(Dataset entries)
_____

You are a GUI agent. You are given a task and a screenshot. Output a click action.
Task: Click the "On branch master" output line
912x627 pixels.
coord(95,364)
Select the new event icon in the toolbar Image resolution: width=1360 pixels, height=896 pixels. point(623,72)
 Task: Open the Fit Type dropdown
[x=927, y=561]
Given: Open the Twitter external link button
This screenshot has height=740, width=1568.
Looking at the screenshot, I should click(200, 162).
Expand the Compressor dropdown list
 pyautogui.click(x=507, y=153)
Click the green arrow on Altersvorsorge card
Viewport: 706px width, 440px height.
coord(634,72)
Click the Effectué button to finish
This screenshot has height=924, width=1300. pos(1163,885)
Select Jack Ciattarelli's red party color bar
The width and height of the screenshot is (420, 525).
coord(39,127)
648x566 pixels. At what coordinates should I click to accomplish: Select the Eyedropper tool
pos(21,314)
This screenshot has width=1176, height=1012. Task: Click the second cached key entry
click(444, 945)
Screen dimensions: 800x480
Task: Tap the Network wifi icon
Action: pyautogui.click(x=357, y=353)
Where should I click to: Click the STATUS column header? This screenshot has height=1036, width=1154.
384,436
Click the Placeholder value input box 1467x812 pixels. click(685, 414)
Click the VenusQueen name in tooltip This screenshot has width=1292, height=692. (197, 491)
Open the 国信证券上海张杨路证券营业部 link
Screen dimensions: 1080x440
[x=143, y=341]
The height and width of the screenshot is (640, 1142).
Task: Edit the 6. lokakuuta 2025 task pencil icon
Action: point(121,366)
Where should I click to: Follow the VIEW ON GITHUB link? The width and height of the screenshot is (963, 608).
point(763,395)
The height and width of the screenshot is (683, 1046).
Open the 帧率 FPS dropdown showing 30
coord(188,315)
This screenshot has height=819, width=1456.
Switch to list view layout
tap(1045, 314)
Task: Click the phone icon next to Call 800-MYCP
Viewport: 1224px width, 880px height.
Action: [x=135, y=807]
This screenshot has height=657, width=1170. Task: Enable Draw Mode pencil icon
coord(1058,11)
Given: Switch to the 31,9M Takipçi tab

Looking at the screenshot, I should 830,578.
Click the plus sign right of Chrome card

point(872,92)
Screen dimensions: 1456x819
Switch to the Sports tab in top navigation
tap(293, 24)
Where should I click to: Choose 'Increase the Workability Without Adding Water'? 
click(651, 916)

_____

* What you should do
Copy the lines above word for word, covering every one of the records.

* Complete answer
You are a GUI agent. You are given a task and a screenshot. Output a click action.
Task: Click the "On branch master" output line
912x627 pixels.
coord(95,364)
Select the new event icon in the toolbar Image resolution: width=1360 pixels, height=896 pixels. point(623,72)
 Task: Open the Fit Type dropdown
[x=927, y=561]
Given: Open the Twitter external link button
This screenshot has height=740, width=1568.
Looking at the screenshot, I should click(200, 162).
Expand the Compressor dropdown list
 pyautogui.click(x=507, y=153)
Click the green arrow on Altersvorsorge card
Viewport: 706px width, 440px height.
coord(634,72)
Click the Effectué button to finish
This screenshot has height=924, width=1300. pos(1163,885)
Select Jack Ciattarelli's red party color bar
The width and height of the screenshot is (420, 525).
coord(39,127)
648x566 pixels. At what coordinates should I click to accomplish: Select the Eyedropper tool
pos(21,314)
This screenshot has width=1176, height=1012. Task: Click the second cached key entry
click(444, 945)
Screen dimensions: 800x480
Task: Tap the Network wifi icon
Action: pyautogui.click(x=357, y=353)
Where should I click to: Click the STATUS column header? This screenshot has height=1036, width=1154.
384,436
Click the Placeholder value input box 1467x812 pixels. click(685, 414)
Click the VenusQueen name in tooltip This screenshot has width=1292, height=692. (197, 491)
Open the 国信证券上海张杨路证券营业部 link
Screen dimensions: 1080x440
[x=143, y=341]
The height and width of the screenshot is (640, 1142).
Task: Edit the 6. lokakuuta 2025 task pencil icon
Action: point(121,366)
Where should I click to: Follow the VIEW ON GITHUB link? The width and height of the screenshot is (963, 608).
point(763,395)
The height and width of the screenshot is (683, 1046).
Open the 帧率 FPS dropdown showing 30
coord(188,315)
This screenshot has height=819, width=1456.
Switch to list view layout
tap(1045, 314)
Task: Click the phone icon next to Call 800-MYCP
Viewport: 1224px width, 880px height.
Action: [x=135, y=807]
This screenshot has height=657, width=1170. Task: Enable Draw Mode pencil icon
coord(1058,11)
Given: Switch to the 31,9M Takipçi tab

Looking at the screenshot, I should 830,578.
Click the plus sign right of Chrome card

point(872,92)
Screen dimensions: 1456x819
Switch to the Sports tab in top navigation
tap(293, 24)
Where should I click to: Choose 'Increase the Workability Without Adding Water'? 
click(651, 916)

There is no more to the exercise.